Arsenal looked shell-shocked in response to Bent’s quick-fire brace and it wasn’t until Alex Song drove at the heart of the Villa defense that they offered any sort of quality on the ball. The Cameroonian released Theo Walcott down the right hand side of the box but before the winger could produce an end product, Richard Dunne snuffed out the danger.
Bent double | Striker celebrates match-winning brace
As the game developed the Gunners began to show the characteristics that they normally bring to the table. A delightful move carved open the Villa back four, only to culminate in Arsenal unjustly being denied a penalty. Jack Wilshere picked out Aaron Ramsay’s run from deep and after the Welshman brought the ball down on his chest and prepared to pull the trigger, he was clearly brought down by Richard Dunne, who escaped with no punishment.
The sense of injustice seemed to spark Arsenal – and the crowd – into life and threatening surges forward came thick and fast. With Wilshere pulling the strings, a lack of killer instinct accompanied the regular forays into the Villa final third, the most notable of which being Robin van Persie rattling the post after doing well to carve out space in the box.
As the first half came to a close, the Gunners continued to probe fruitlessly, with the home fans venting their frustration at any opportunity and the Gunners leaving the pitch to a cacophony of boos.
Wenger signaled his intent to get something from the game as he brought on Marouane Chamakh for Squillaci as the teams came back out. The change took effect immediately, with Arsenal bursting out of the blocks, though Andrey Arshavin took the brunt of the home fans frustration after he fired into Friedel’s hands from just inside the area, before failing to thread a pass into the path of Wilshere’s lung-bursting run beyond the back four.

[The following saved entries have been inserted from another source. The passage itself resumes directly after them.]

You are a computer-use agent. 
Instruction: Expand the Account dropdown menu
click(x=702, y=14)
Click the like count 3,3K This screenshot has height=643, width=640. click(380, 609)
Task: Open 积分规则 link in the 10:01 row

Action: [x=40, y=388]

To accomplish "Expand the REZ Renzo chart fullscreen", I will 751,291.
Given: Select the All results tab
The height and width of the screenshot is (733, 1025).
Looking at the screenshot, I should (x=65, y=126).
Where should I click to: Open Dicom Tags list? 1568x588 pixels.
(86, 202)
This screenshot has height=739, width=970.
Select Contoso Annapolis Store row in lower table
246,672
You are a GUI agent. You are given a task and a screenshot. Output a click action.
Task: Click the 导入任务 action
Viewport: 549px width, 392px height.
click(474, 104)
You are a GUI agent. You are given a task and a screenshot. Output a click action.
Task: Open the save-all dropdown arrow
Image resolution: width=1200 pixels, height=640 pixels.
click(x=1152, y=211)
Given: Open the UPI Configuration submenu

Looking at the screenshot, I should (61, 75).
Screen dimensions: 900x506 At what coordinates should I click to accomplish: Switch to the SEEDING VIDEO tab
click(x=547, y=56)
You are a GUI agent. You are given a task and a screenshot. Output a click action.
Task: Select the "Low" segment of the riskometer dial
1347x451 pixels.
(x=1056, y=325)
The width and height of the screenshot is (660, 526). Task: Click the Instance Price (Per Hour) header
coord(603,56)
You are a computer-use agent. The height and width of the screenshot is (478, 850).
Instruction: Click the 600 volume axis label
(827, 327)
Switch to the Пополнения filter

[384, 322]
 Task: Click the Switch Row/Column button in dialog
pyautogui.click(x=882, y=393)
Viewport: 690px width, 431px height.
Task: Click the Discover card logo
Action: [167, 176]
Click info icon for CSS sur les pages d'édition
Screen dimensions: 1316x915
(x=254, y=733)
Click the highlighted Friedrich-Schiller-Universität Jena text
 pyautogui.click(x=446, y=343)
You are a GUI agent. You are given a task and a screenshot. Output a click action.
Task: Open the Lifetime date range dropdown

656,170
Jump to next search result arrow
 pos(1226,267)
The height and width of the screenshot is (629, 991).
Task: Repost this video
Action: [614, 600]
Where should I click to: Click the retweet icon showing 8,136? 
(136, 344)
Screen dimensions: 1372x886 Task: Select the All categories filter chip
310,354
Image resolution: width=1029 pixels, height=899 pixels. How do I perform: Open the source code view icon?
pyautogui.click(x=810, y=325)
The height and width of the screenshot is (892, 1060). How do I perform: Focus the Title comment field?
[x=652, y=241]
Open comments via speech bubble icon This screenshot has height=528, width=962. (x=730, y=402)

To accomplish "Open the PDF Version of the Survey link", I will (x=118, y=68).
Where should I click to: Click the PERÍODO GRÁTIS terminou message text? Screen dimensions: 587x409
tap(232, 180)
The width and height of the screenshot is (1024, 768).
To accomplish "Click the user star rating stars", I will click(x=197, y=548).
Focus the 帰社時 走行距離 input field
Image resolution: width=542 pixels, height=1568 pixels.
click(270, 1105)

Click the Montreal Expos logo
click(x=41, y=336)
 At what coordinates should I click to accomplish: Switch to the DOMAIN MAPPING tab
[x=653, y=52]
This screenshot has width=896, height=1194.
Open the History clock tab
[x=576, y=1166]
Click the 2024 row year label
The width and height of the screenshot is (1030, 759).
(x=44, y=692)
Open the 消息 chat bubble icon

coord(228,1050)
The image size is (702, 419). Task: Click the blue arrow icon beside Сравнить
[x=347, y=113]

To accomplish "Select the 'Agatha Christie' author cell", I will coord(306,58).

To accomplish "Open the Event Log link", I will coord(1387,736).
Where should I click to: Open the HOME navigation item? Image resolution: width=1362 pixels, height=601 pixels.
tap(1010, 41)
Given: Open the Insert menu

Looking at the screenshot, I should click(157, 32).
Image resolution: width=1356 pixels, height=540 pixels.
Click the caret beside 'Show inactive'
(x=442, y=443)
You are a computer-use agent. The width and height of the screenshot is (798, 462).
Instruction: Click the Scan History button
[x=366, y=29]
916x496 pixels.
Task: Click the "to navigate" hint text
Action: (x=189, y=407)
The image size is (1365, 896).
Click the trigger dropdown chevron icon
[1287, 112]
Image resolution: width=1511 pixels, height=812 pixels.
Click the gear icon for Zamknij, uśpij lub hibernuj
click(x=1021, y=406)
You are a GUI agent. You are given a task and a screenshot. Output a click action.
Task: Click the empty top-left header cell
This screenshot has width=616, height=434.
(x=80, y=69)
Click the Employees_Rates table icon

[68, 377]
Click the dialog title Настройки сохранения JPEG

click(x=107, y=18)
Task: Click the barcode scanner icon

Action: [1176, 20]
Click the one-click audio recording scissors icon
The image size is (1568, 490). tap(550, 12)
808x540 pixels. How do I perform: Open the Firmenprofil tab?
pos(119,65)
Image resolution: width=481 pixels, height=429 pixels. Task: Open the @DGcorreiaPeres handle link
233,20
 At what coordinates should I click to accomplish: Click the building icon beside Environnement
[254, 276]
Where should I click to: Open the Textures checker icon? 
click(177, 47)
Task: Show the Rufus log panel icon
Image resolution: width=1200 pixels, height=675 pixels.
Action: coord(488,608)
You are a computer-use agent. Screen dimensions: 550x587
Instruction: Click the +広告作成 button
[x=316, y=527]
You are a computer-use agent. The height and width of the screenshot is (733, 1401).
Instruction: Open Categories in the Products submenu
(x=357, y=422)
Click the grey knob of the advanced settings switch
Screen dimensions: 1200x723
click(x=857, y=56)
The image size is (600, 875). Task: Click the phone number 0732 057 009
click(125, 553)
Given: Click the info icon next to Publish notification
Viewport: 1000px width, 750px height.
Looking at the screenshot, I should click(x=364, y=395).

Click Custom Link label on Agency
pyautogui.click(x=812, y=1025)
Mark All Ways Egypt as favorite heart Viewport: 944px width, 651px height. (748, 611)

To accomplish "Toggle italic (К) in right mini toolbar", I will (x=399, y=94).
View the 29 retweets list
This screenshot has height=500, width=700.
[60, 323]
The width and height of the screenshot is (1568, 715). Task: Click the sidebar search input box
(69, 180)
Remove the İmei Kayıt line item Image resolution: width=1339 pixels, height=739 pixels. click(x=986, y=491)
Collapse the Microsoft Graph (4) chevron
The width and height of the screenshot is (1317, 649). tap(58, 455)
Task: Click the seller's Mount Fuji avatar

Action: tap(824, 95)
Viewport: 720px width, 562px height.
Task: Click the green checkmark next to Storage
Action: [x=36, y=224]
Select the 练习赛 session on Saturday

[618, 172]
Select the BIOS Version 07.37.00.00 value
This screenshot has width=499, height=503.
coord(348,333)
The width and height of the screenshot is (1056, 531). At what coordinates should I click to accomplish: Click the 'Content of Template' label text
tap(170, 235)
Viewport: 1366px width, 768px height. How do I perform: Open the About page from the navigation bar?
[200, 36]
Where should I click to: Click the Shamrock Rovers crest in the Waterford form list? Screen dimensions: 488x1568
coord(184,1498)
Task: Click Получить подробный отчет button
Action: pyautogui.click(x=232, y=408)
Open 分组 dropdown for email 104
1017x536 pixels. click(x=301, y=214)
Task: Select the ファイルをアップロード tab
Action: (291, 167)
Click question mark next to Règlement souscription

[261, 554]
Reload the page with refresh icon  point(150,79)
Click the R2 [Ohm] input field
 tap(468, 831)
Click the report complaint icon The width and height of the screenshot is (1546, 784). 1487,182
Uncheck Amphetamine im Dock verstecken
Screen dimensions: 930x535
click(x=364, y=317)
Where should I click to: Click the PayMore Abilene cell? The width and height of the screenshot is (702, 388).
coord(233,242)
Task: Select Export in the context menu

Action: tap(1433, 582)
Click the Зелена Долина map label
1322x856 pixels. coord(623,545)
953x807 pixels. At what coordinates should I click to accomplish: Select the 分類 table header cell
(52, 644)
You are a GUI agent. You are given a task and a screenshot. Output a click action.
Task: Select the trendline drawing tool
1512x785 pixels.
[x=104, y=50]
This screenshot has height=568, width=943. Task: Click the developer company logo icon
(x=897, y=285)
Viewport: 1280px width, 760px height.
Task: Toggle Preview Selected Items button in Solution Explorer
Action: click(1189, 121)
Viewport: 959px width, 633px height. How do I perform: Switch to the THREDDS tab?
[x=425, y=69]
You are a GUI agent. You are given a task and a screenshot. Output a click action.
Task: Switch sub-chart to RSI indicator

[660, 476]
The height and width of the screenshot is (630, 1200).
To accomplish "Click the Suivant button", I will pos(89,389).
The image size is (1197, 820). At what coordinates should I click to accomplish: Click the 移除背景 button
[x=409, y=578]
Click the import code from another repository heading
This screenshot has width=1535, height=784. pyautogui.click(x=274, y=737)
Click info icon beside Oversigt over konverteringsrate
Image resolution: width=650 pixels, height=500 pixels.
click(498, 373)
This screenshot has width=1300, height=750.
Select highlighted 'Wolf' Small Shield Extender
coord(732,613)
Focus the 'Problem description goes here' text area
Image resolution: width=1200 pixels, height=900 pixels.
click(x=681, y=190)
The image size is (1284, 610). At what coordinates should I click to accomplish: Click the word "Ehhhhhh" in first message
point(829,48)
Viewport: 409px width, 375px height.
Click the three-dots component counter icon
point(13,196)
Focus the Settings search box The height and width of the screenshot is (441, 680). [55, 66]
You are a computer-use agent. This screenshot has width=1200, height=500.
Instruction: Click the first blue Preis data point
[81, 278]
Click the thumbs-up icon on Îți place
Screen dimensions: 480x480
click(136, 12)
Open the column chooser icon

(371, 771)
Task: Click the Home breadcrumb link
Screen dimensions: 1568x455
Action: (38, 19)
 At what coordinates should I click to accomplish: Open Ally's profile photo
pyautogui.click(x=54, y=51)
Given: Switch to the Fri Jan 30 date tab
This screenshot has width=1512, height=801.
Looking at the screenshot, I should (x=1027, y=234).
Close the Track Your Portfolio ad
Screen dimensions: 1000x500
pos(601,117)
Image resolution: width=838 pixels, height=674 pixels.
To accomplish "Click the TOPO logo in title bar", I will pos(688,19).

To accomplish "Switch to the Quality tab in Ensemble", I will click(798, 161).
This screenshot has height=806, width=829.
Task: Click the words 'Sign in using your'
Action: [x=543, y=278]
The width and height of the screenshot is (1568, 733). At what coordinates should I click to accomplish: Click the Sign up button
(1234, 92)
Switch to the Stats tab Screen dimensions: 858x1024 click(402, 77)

The best chance of the game fell to the hosts shortly after, though its desire to walk the ball into the back of the net cost them dearly, with Van Persie the chief offender. The Dutchman fortuitously found the ball at his feet after he made the incorrect decision to pass rather than shoot, feeding in Kieron Gibbs, who forced a fine stop from Friedel from point blank range. From the resulting corner Van Persie found himself in some space on the edge of the box though he rifled high and wide.
Still Arsenal knocked and the introduction of Nicklas Bendtner almost paid immediately dividends. The substitute flicked on a corner, though with little time to react, Walcott could only flick the ball wide.
For all their bluster going forward, Arsenal rarely threatened Friedel, though that could be more to do with the commanding presences of Richard Dunne and James Collins, who blocked a large number of efforts on goal, which was symptomatic of Arsenal’s desire to waltz the ball into the back of the net.
When the Gunners did finally get the ball into the back of the net, it was, once again, somewhat unjustly denied. Chamakh rose well to power a header past Friedel at the back post, but the Moroccan was adjusted to have shoved Collins in the back. On closer inspection, there was little in it.
Finally, Arsenal got the breakthrough it had threatened all game just one minute before the end of normal time. Bendtner bundled his way through the box and the ball somehow landed at the feet of Van Persie, who poke home with ease.That moment proved the last of note in the game, with the final whistle being met with a chorus of boos, as Aston Villa secured the win that confirmed their Premier League status for next season.